In summary, significant factors correlated with decreased sexual function in bivariate analysis include age less than 50, pre-menopausal status, and a diagnosis of cervical cancer. In multivariate analysis, only age less than 50 remained independently predictive of sexual dysfunction (OR 6.4; 95% CI 2.17 - 18.86).
4. Discussion
Women treated with chemotherapy for gynecologic cancer are at significant risk for impaired sexual function. Our study found that women less than age 50 were at particular risk for developing sexual dysfunction after treatment with chemotherapy. Additional identified risk factors include pre-menopausal status and a diagnosis of cervical cancer.
It is well established that women treated for malignancy are at high risk for sexual dysfunction [6] [7] . This study sought to improve our capacity to identify patients most at risk for sexual impairment following chemotherapy for gynecologic malignancy. While we anticipated a “dose-response” relationship, there was no association between increased number of cycles or regimens and increased risk for sexual dysfunction. Additionally, it has been shown that chemotherapeutics that have a pronounced effect on physical appearance, such as alopecia following taxane treatment, are associated with a higher degree of sexual dysfunction in breast cancer [8] ; however, we do not find that any particular agent correlates with an increased degree of sexual dysfunction in women diagnosed with a gynecologic malignancy.

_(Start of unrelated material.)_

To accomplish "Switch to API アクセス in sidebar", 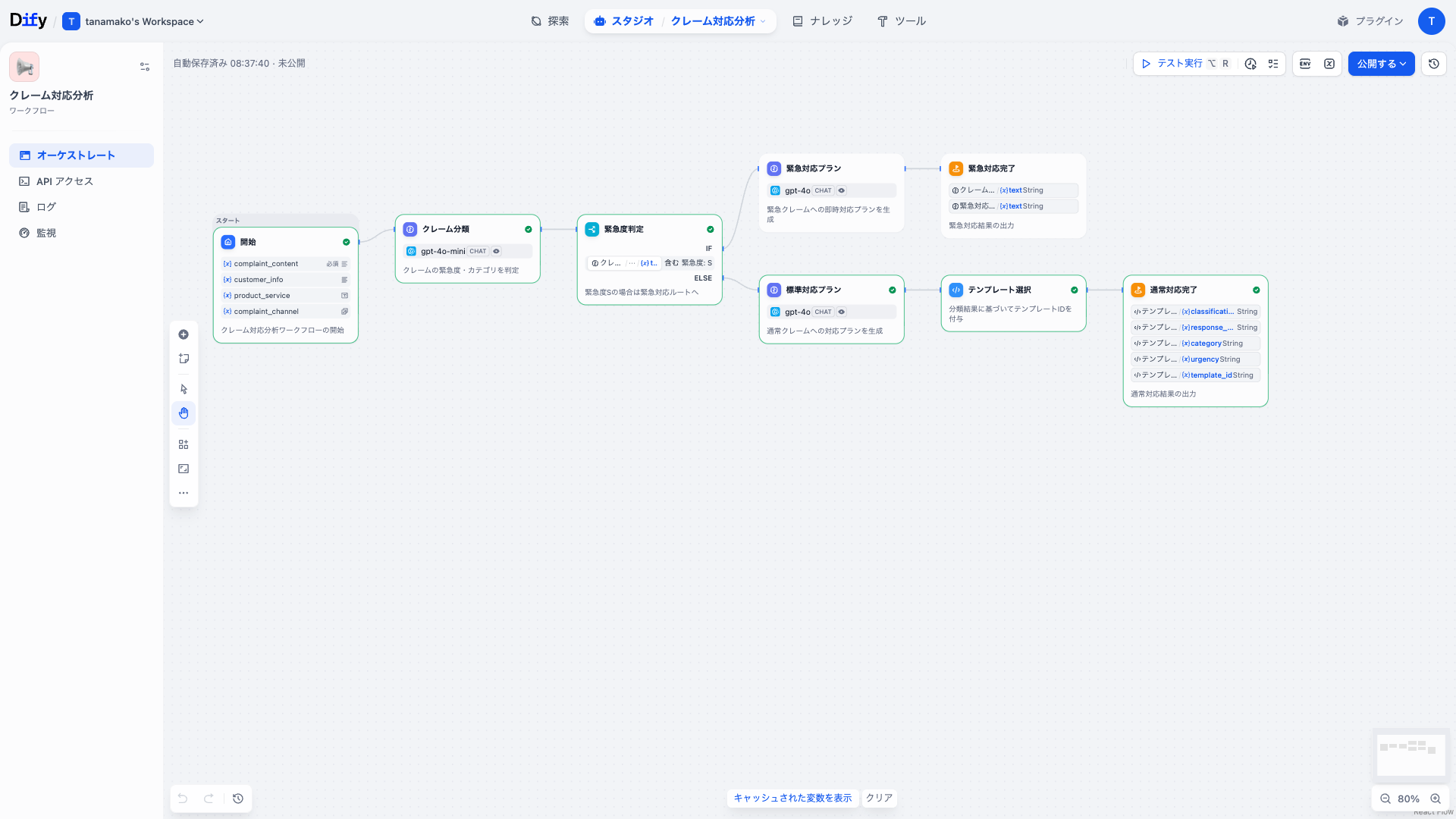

It is integral to survivorship care that quality of life issues such as sexual function is addressed as an important component of holistic cancer treatment. A large prospective study investigating physician-patient discussions regarding sexuality in an outpatient gynecology setting found that only 3% of patients initiated a conversation regarding difficulties with sexual performance [9] . Although mechanisms to prevent and address sexual dysfunction in the clinical setting exceed the scope of this paper, it is important that providers maintain an awareness of those patients at particularly high risk. Our findings are consistent with other studies, which have found that younger women diagnosed with a malignancy are at particularly vulnerable to negative quality of life outcomes [10] [11] . Furthermore, evidence shows that even patients remote from treatment could benefit from continued support in regards to their emotional and psychological needs, and that women who have received chemotherapy are more likely to have unmet survivorship needs than women that have received other forms of treatment [12] .

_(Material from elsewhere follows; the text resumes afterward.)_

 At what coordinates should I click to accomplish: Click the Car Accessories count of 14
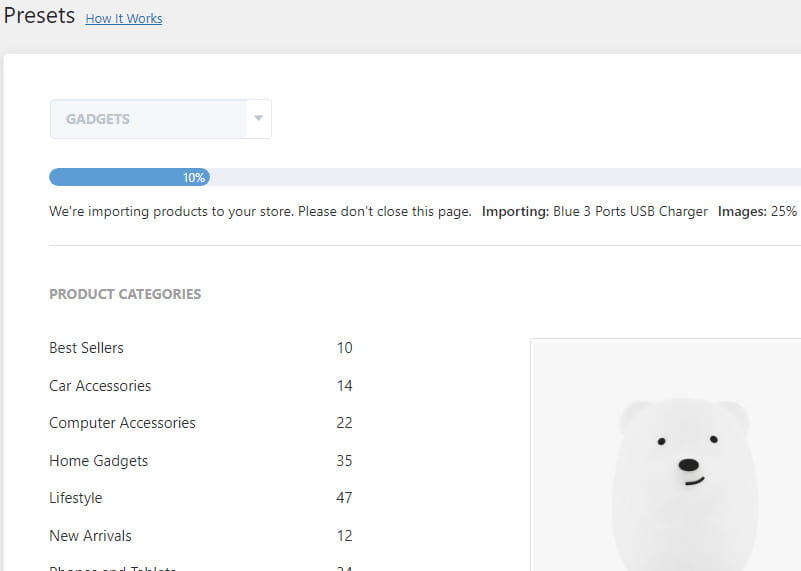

Strengths of this study included that it was conducted amongst a specific population at a single institution, which enabled us to analyze treatment course and outcomes with a rare degree of detail. The survey design allows women to answer what might be uncomfortable questions for them in a protected and private manner. Weaknesses included that the initial cross-sectional survey design was inherently subject to both recall and selection bias. Additionally, the relatively small sample size does result in a better statistical powering of the study. There was very little variation in demographic representation, with almost all women in our study being white and insured; so, the data might not extrapolate to women of differing ethnicities or socioeconomic backgrounds.
Overall, the purpose of this study was to elucidate factors surrounding the use of chemotherapy to treat gynecologic malignancies in order to better predict, prevent, and identify sexual dysfunction in these patients. Chemotherapy, regardless of number of cycles, type of agent, or number of regimens, is a risk factor for compromised sexual function. Patients under age 50 are particularly at risk for developing these sequelae of chemotherapeutic treatment. Sexual function is an important factor in overall quality of life, and it is integral that gynecologic oncology providers consider this in the survivorship care which they provide to their patients.
Conflict
The authors report no conflict of interest.